** Start of Records shown **
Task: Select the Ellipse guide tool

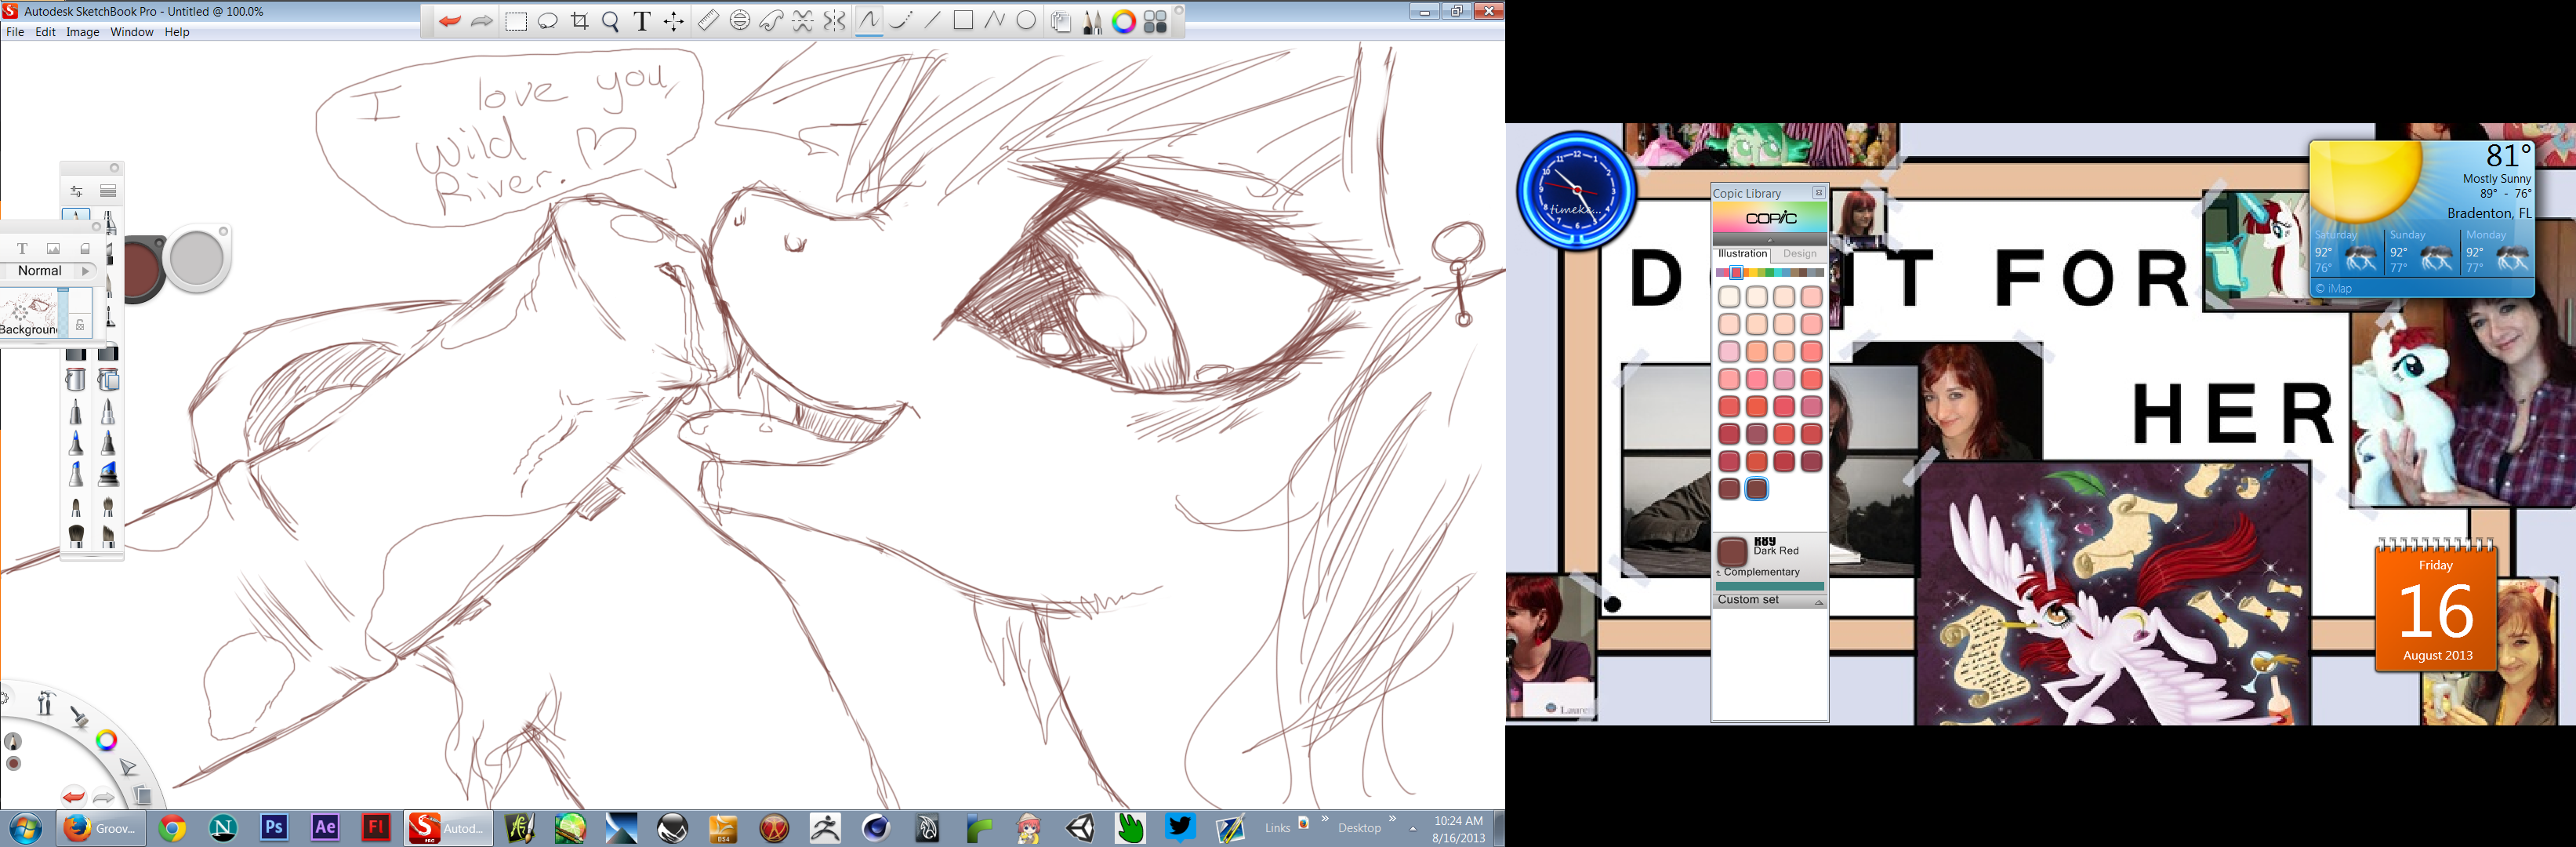Action: (740, 21)
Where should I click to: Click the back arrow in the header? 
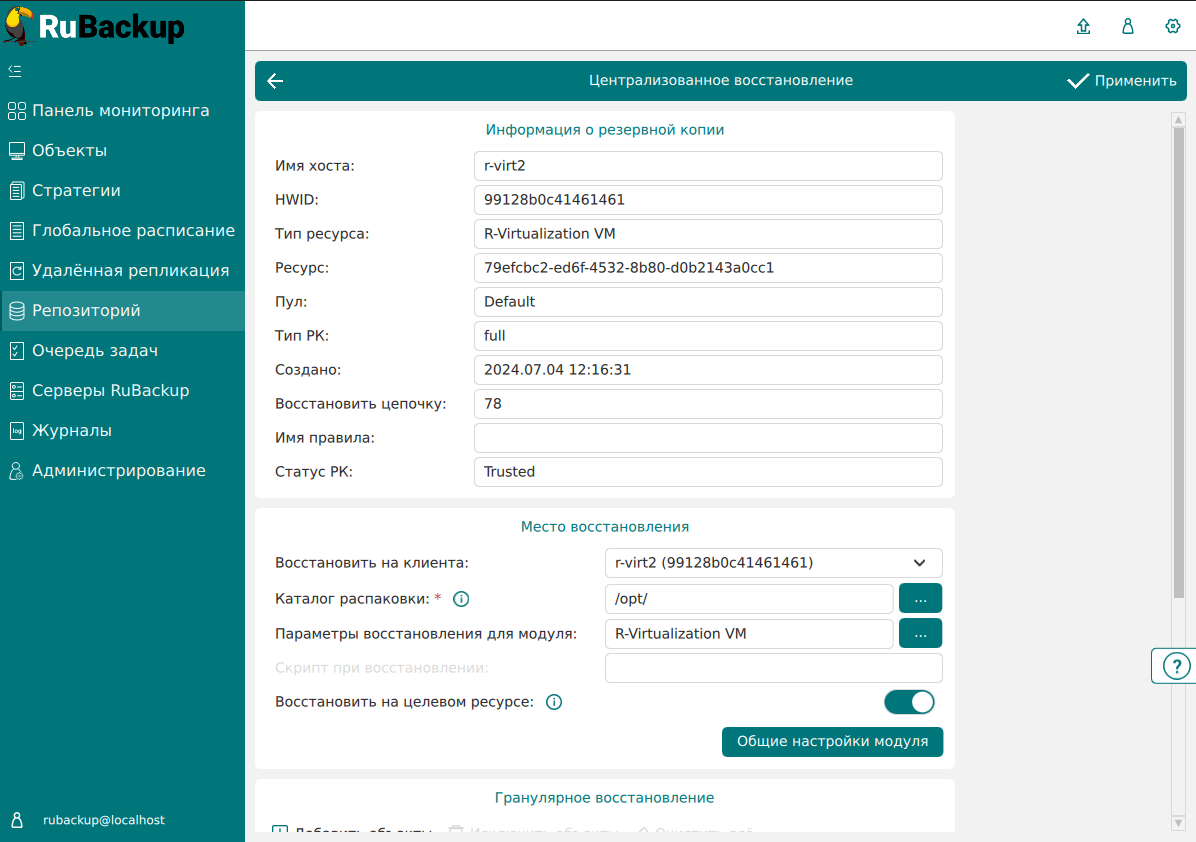point(276,81)
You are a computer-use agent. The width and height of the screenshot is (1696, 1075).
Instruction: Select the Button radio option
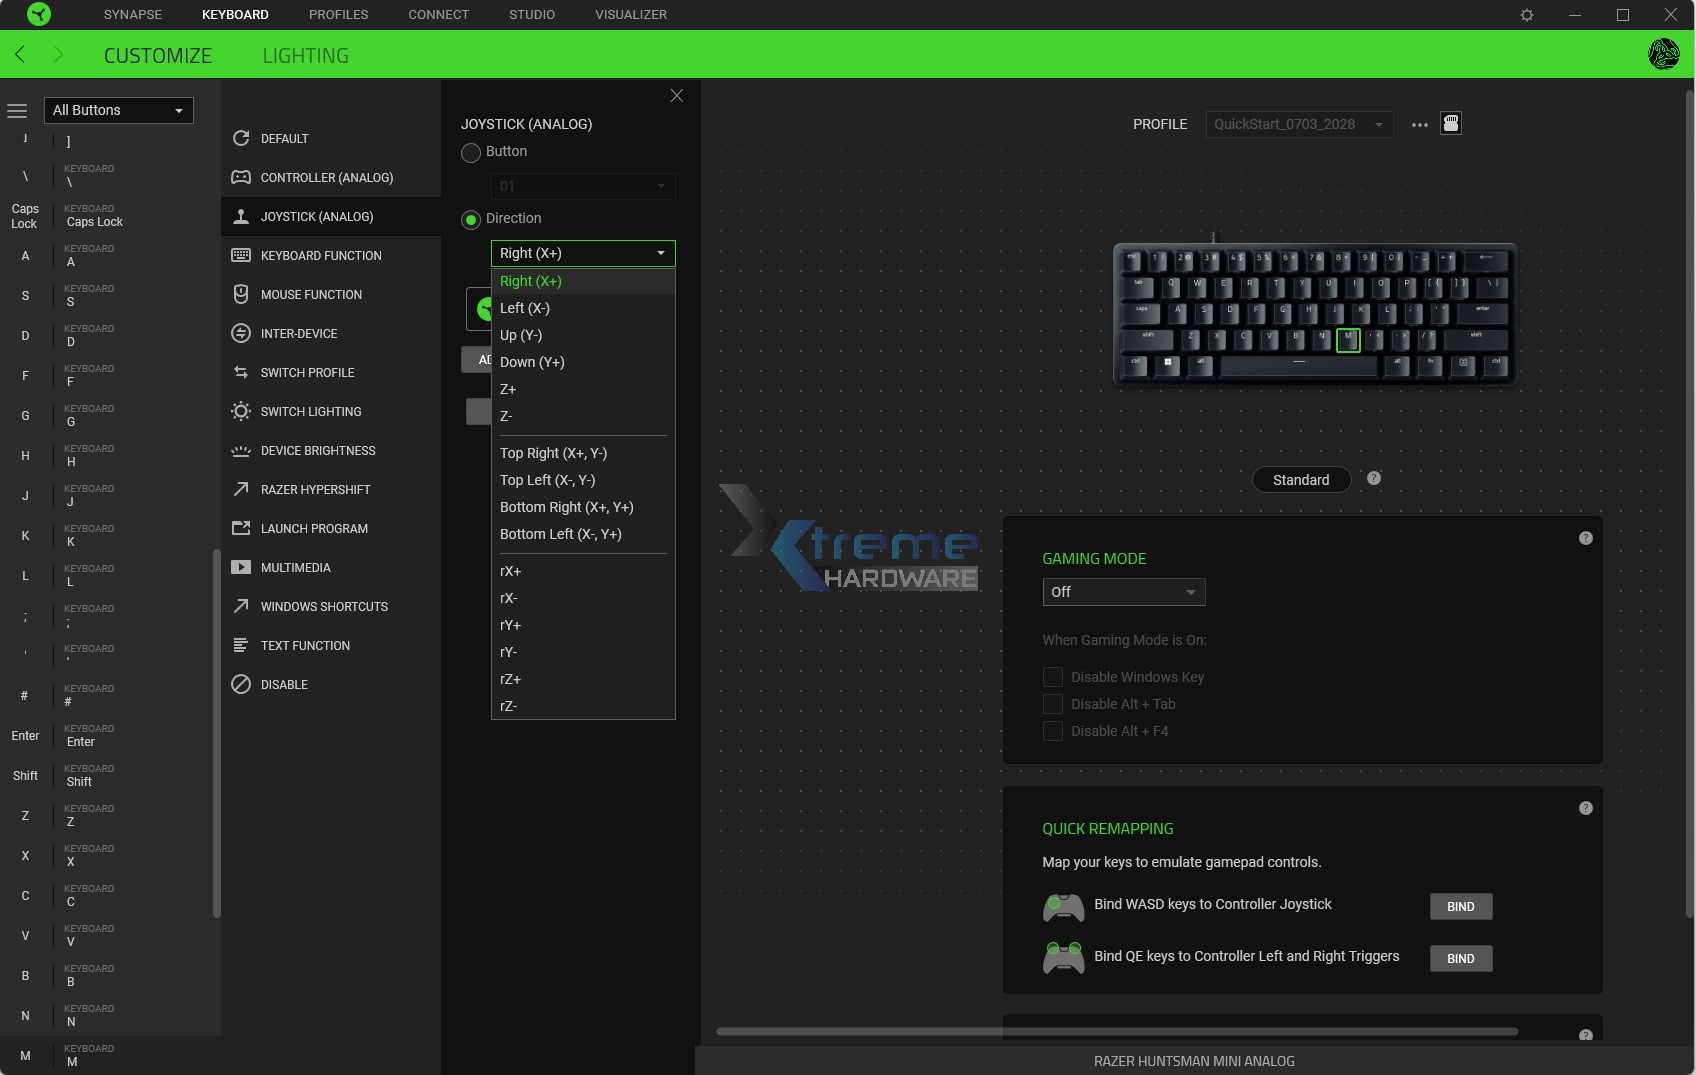[471, 152]
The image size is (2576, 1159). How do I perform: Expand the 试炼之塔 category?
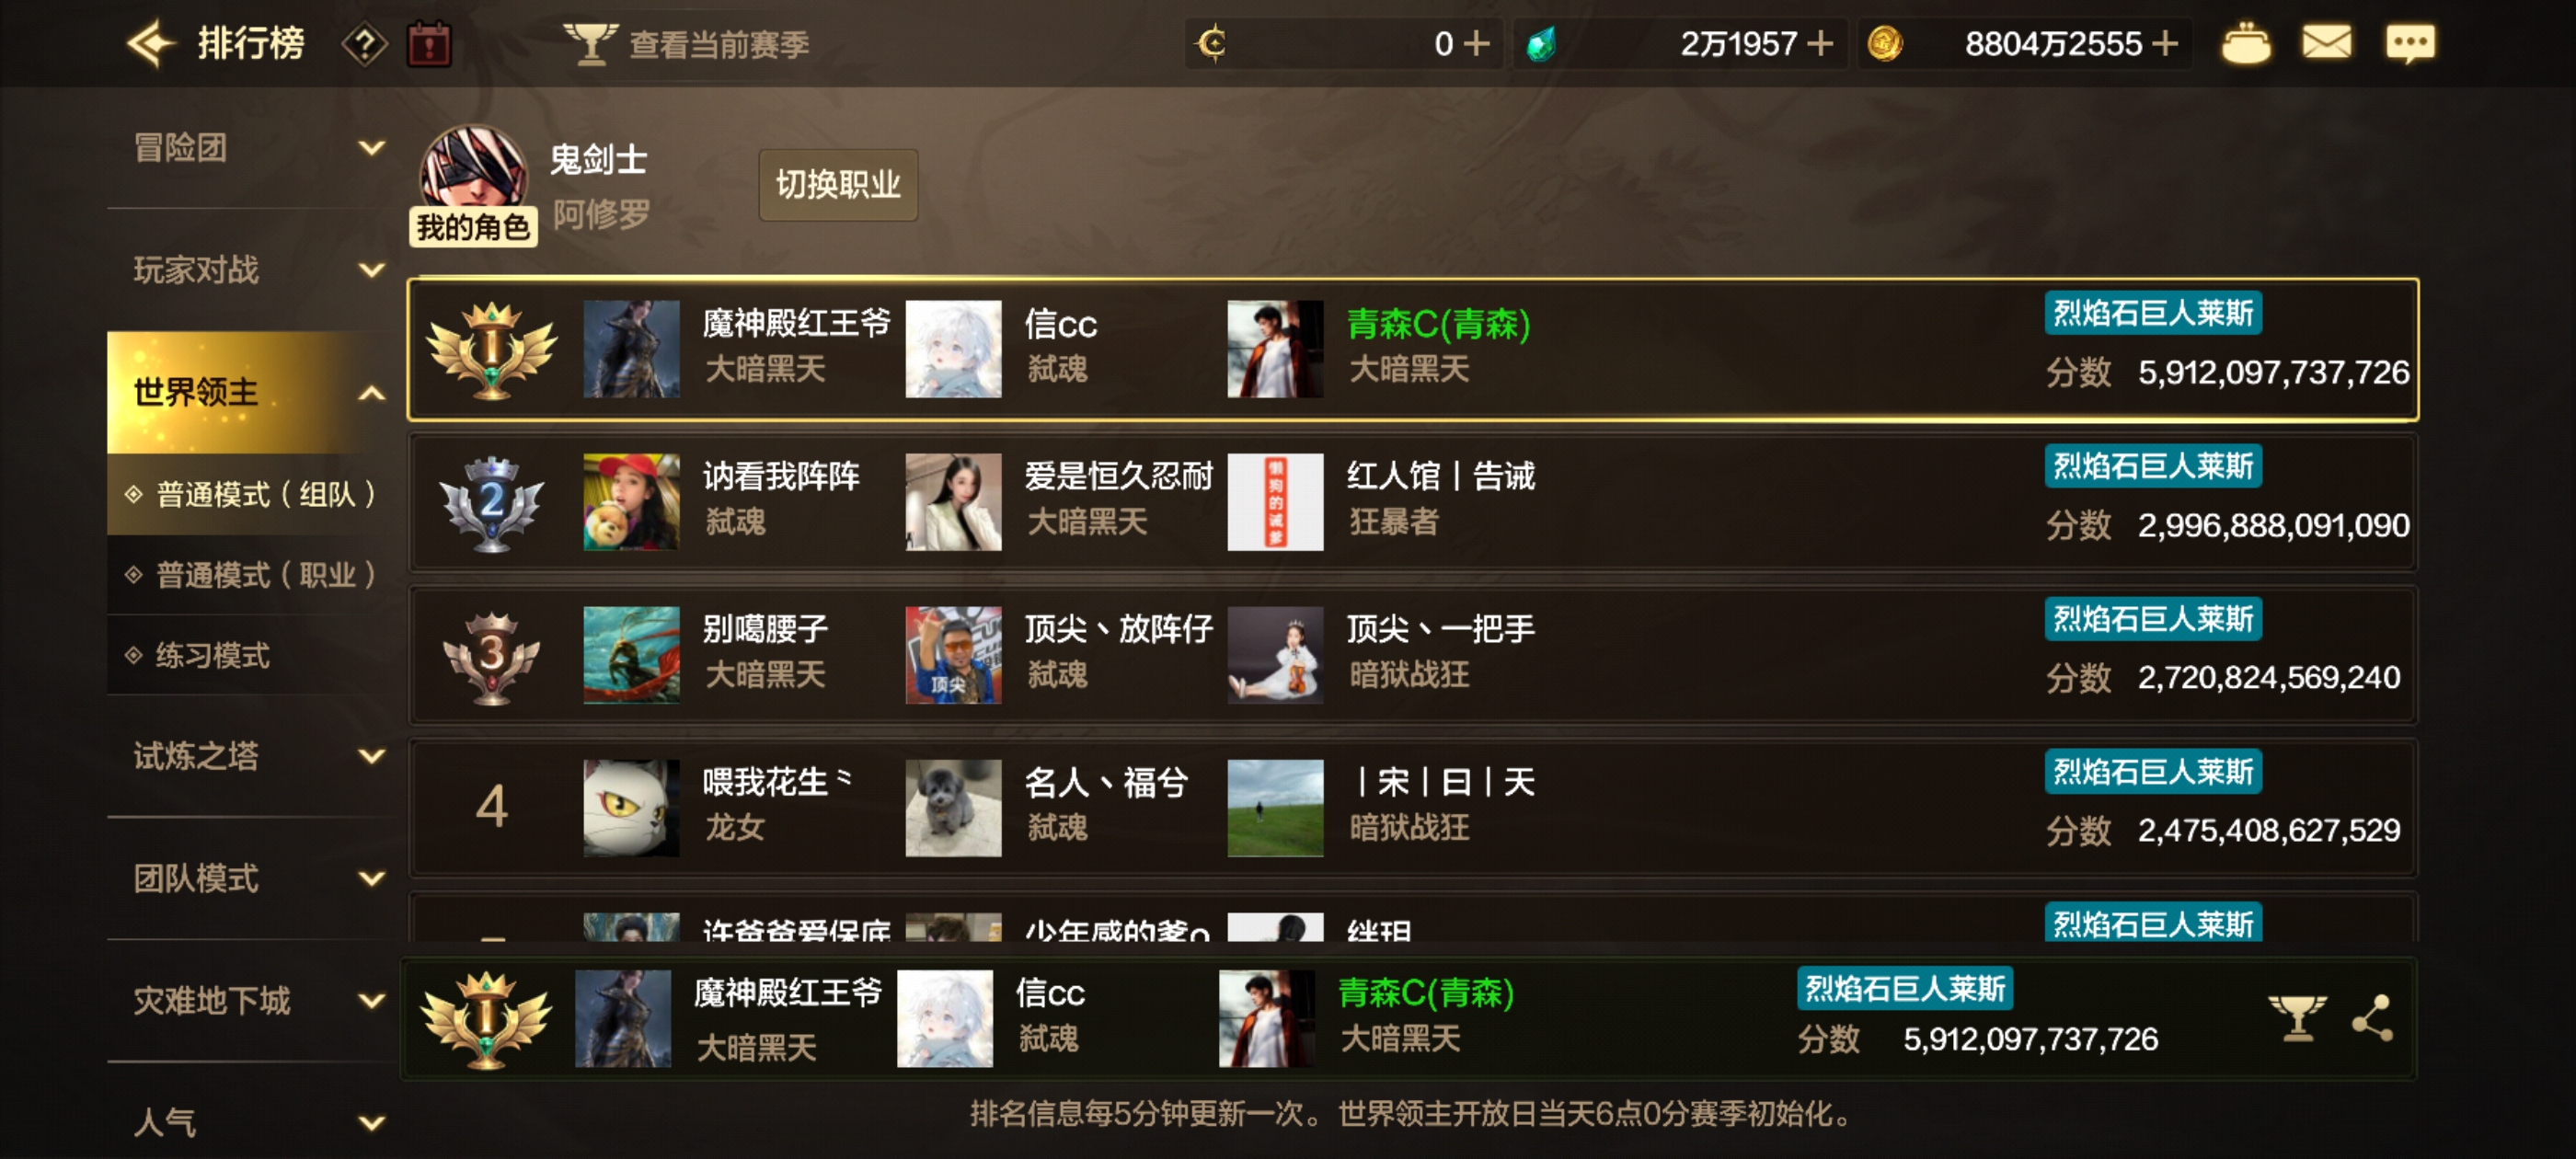(x=252, y=757)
** End of Records shown **
**Task instructions**: Rewrite all the records above, swapping "Select" for "Choose" everywhere it occurs and changing nothing else. Leave the pictures out of your answer.

**Answer to this exercise**:
Task: Choose the Ellipse guide tool

Action: (740, 21)
Where should I click to: Click the back arrow in the header? 
point(276,81)
You are a computer-use agent. The width and height of the screenshot is (1696, 1075).
Instruction: Choose the Button radio option
[471, 152]
The image size is (2576, 1159). How do I perform: Expand the 试炼之塔 category?
(x=252, y=757)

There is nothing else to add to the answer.